全国のサーキットで地方戦が開催されている参加型ツーリングカーレースと言えば、主役は改造範囲の限られたN1車両。
このN1車両による参加型耐久レースとして発足したのが、現在のスーパー耐久である。
今日では時代に合わせてN1規定をベースとしながらも、独自の規則を運用しており、エアロパーツや足回りなどアフターパーツマーケットとの連動性も重視されている。
また、N1規定では4シーターのベース車のみに参加が許されるが、スーパー耐久では"特認"という仕組みを活用して、2シーターリアルスポーツカーにまで参加の門戸を拡げた。この結果、バラエティ豊かな車種が長丁場を競い合うという耐久レースらしい見どころにあふれるシリーズとなっている。
近年は年間7戦のカレンダーであったが、2009年は1大会が新たに加わりシリーズとして全8戦になった。
その頂点は日本で唯一開催されている「十勝24時間」、さらに500kmや4時間という長丁場に加えて、比較的短い400km級のレースが復活することで、各車種がそれぞれの持ち味を充分に発揮する戦いの舞台が揃った。

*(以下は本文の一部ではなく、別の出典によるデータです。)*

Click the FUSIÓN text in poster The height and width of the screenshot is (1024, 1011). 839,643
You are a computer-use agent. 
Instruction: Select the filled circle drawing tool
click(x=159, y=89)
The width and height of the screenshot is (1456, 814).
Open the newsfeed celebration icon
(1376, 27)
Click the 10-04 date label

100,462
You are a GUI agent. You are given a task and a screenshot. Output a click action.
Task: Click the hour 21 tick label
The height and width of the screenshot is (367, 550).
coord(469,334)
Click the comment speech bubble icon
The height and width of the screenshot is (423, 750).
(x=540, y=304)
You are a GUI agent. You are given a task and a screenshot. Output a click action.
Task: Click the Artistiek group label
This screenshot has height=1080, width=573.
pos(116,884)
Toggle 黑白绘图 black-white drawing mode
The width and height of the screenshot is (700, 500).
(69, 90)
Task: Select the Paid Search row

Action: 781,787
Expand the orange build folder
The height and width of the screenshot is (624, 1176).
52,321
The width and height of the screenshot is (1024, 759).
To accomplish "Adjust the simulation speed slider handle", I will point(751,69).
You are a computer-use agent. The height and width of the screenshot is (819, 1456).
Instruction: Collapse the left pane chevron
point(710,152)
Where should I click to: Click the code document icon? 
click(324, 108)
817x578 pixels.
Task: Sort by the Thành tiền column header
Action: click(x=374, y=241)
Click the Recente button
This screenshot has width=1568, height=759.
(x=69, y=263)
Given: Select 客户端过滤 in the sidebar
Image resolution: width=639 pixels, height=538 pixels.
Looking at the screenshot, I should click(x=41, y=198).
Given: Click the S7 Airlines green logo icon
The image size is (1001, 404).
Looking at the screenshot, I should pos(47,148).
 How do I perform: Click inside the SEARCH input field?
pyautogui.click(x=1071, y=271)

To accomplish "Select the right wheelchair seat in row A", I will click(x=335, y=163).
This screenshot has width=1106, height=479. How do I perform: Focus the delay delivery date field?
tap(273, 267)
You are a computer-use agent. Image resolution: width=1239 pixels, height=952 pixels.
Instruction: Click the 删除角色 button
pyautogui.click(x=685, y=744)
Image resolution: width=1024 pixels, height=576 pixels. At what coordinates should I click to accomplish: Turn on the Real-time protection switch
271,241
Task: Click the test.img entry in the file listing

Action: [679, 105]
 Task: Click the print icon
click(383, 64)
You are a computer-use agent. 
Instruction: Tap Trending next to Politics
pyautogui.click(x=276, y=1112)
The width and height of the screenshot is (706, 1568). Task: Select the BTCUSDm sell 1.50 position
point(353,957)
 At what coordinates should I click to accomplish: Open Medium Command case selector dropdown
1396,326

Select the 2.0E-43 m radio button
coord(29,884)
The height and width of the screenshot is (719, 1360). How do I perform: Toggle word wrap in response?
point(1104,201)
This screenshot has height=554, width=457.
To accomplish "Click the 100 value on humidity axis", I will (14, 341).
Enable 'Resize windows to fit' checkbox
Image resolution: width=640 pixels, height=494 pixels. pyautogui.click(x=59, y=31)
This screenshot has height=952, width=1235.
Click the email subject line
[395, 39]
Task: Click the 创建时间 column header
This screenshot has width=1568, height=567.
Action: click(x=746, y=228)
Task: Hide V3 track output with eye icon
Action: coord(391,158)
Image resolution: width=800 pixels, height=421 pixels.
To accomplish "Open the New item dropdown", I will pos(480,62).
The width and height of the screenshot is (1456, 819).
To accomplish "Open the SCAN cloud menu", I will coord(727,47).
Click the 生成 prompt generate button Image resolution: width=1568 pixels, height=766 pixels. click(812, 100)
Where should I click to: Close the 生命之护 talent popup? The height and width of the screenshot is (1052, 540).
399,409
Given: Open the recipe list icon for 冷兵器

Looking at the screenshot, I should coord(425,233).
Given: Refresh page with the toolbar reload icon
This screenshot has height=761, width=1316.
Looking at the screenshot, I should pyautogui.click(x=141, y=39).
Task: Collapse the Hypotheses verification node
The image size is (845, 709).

2008年は「十勝24時間」で大会独自に設定されたECOクラスにバイオフューエル燃料を用いたフェアレディZが参戦、スーパー耐久ST-1クラス仕様をベースとしたマシンはノートラブルで24時間の過酷な戦いを完走して総合でも4位に食い込んだ。
【ADVAN TIRE INFORMATION】
スーパー耐久ではドライ路面用のスリックタイヤと、ウェット路面用の溝付きタイヤを、それぞれ一種類ずつ使用することが出来る。
サイズは基本的にベースとなる車両の新車装着サイズ(オプション設定を含む)となるが、一部の車種については特認措置によって新車装着とは異なるサイズの使用も認められている。
ただしあくまでもN1規定がベースとなるので、オーバーフェンダーの装着などは許されていない。ノーマルボディ形状のフェンダー内に納まるサイズであることが絶対条件だ。
耐久レースということでピット戦略も重要になるが、SUPER GTとは異なりセンターロックホイールの使用は許されていない。この点も4穴や5穴というノーマル車両と同じハブ&ホイールを使っているので、タイヤを交換するスタッフの速さも結果を大きく左右する要因になる。
タイヤについては、スーパー耐久シリーズはコンペティションな世界。ワンメイクコントロールタイヤ制度は導入されていないが、現状ではADVANで戦うチームがほぼ全てを占める。
長年に渡る国内外のツーリングカーレースシーンでの活躍、そして高い技術力から生み出されたADVANレーシングタイヤのポテンシャルが広く認められた結果であると言えるだろう。
また2008年は非石油系素材の使用比率を高めたエコ・レーシングタイヤを「十勝24時間」に実戦投入。バイオフューエル燃料を用いたマシンとのコラボレートで見事にノートラブルで完走を果たし、新時代のモータースポーツに向けたチャレンジがひとつ実を結んだ。